Da Assessoria do MAB
Solenidade entre o presidente e o Movimento dos Atingidos por Barragens acontece na próxima terça-feira
No próximo dia 26 de outubro, o Movimento dos Atingidos por Barragens (MAB) será recebido pelo presidente Lula e por ministros de Estado, em Brasília. Na audiência, o presidente vai assinar um decreto que estabelece critérios de cadastro socioeconômico dos atingidos por barragens, em todo o Brasil. O cadastro é um instrumento de identificação e qualificação da população atingida no território de abrangência da implantação de barragens.
Esta é uma reivindicação antiga do MAB, já que no Brasil não há uma legislação que assegure os direitos dessa população, nem há um órgão público encarregado de realizar as indenizações e reassentamentos dos atingidos. Até agora, a definição de quem é considerado atingido e a forma de indenização são das empresas construtoras de barragem. Tal situação exclui a maioria das pessoas afetadas pelas obras, pois considera apenas o conceito patrimonialista de atingido.
Desde 2009 o presidente Lula tem se manifestado publicamente, dizendo que quer pagar a dívida histórica do Estado com os atingidos por barragens. Em fevereiro deste ano, durante o primeiro encontro do presidente com o Movimento, Lula afirmou a necessidade de estabelecer normas para o reconhecimento das famílias como atingidas por barragens.
Segundo Joceli Andrioli, da coordenação nacional do MAB, o decreto presidencial é uma conquista dos atingidos e avalia que é um reconhecimento do governo frente à dívida do Estado. “O gesto de instituir uma forma de reconhecimento dos atingidos e de cadastrá-los é um avanço e o MAB reconhece este esforço do governo. No entanto, sabemos que, da mesma forma como aconteceram em outras oportunidades, é a nossa luta que vai garantir a implementação e o avanço desta política”, declarou Andrioli.

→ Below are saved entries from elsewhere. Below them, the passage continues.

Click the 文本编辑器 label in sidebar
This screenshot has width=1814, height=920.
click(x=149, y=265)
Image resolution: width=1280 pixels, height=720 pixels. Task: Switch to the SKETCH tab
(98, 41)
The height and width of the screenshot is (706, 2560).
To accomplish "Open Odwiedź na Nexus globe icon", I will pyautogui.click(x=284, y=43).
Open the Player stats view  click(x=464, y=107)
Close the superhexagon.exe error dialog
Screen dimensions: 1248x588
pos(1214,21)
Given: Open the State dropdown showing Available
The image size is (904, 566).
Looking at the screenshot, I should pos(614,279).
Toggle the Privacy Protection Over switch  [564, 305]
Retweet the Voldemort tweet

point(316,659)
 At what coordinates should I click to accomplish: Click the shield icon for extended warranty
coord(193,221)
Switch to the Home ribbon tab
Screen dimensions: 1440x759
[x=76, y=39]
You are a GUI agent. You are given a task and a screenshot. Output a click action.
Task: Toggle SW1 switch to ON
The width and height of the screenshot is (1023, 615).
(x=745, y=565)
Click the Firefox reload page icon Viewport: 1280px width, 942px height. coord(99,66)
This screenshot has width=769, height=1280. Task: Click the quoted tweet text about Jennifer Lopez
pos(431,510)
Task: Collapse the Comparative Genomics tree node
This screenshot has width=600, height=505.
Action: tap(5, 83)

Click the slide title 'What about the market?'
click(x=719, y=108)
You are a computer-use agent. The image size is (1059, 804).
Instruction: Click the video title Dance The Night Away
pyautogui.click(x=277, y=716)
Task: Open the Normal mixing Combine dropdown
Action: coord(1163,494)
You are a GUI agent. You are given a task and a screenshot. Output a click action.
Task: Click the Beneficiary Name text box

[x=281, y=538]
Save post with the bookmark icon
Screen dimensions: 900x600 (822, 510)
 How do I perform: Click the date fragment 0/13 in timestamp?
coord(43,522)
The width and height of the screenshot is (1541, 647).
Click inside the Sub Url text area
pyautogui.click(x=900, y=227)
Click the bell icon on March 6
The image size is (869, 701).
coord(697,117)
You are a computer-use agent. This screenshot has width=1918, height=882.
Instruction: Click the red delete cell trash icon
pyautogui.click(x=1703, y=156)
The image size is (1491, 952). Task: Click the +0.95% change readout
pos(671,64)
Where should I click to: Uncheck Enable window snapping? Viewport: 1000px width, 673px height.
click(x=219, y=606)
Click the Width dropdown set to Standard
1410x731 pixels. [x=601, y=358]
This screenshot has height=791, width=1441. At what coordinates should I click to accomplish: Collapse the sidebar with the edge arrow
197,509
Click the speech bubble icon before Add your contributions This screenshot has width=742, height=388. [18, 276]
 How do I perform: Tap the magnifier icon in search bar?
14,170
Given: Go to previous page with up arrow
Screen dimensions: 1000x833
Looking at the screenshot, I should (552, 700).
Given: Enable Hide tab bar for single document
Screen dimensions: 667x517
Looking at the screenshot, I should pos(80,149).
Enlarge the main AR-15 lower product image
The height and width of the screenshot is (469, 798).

O MAB espera sair da reunião com o compromisso do governo de avançar na política de tratamento às populações atingidas e nos encaminhamentos concretos para a pauta de reivindicações. Além disso, espera que de agora em diante, os atingidos por barragens e a sociedade em geral tenham mais participação nas definições da política energética nacional.